Activity →
Although the material holds pictures, none belong in the copy; transcribe exactly, and only, the lines from the one with "This screenshot has width=655, height=280." through the end.

-------- Given records --------

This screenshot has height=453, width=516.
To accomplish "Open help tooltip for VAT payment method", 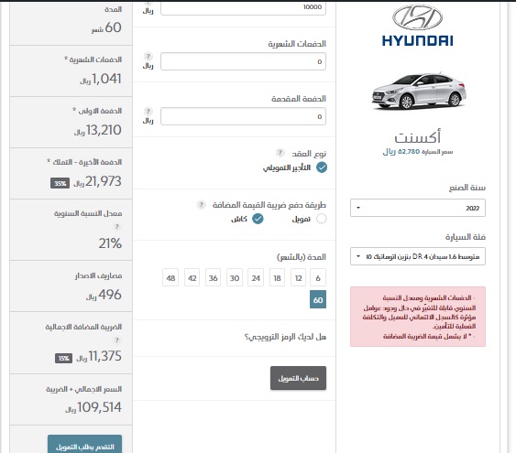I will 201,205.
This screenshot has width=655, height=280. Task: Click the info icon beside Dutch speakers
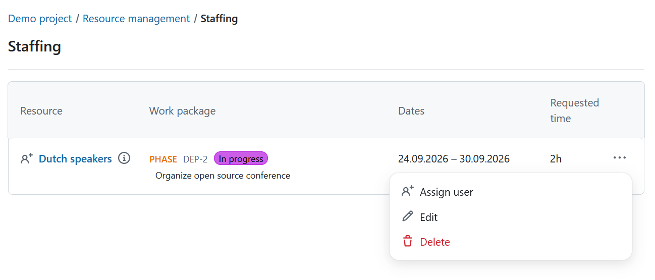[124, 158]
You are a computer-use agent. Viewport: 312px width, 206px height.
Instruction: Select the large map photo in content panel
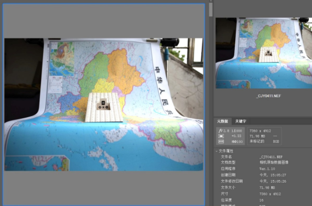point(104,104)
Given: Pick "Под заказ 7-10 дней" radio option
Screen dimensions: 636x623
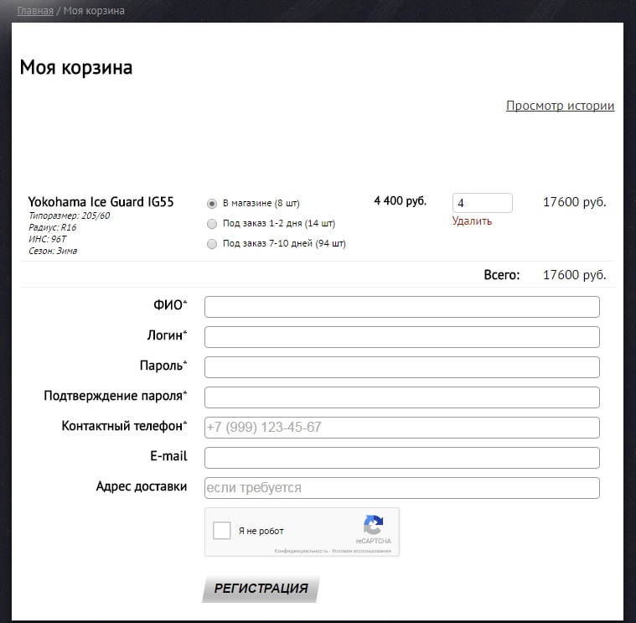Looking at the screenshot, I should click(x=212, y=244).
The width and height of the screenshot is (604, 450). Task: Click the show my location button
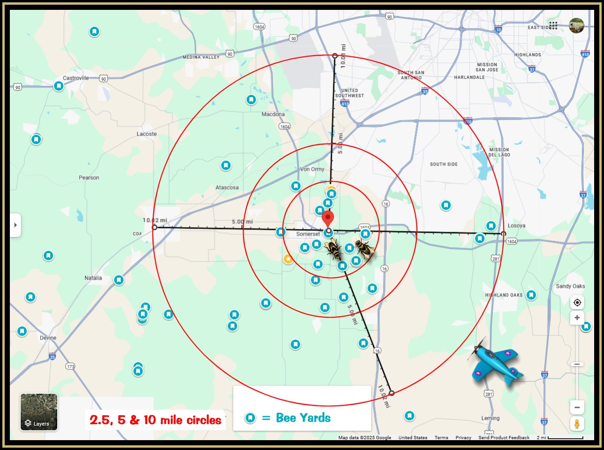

--------

Result for this task →
This screenshot has width=655, height=280. Task: Click the info icon beside Dutch speakers
[124, 158]
You are a computer-use agent. Viewport: 312px width, 206px height.
Instruction: Select the large map photo in content panel
point(104,104)
Given: Pick "Под заказ 7-10 дней" radio option
Screen dimensions: 636x623
Looking at the screenshot, I should click(x=212, y=244).
The width and height of the screenshot is (604, 450). Task: Click the show my location button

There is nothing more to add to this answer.